[Stored data entries]
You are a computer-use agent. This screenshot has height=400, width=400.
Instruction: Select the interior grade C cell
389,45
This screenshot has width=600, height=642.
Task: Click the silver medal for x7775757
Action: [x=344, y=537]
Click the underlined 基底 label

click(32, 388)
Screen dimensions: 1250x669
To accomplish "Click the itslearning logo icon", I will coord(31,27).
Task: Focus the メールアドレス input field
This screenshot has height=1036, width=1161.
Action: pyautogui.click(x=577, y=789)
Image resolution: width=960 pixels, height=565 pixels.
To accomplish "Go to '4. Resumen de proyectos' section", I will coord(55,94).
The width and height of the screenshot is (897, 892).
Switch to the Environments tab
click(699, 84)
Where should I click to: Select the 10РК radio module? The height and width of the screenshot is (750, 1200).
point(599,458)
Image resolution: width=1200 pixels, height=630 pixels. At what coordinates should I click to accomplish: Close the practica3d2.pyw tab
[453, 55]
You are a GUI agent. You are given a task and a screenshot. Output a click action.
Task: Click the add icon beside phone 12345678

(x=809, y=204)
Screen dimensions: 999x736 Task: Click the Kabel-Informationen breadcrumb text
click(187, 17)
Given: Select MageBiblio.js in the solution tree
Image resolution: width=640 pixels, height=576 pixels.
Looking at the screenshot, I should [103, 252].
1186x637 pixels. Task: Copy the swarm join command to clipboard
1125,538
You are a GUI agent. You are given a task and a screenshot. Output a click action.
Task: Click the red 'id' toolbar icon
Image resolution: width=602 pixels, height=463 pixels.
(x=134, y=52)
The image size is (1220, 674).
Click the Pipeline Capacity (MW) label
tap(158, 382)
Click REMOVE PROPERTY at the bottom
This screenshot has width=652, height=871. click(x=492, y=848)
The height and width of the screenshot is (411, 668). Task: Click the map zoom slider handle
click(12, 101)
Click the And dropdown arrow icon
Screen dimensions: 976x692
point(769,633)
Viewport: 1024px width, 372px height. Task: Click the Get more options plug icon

### YOUR GOAL:
Output, exactly and with nothing else, the lines from the line containing "Screen dimensions: 976x692" to the end of the entries.

### OUTPUT OF THE EXERCISE:
Screen dimensions: 976x692
point(769,633)
Viewport: 1024px width, 372px height. Task: Click the Get more options plug icon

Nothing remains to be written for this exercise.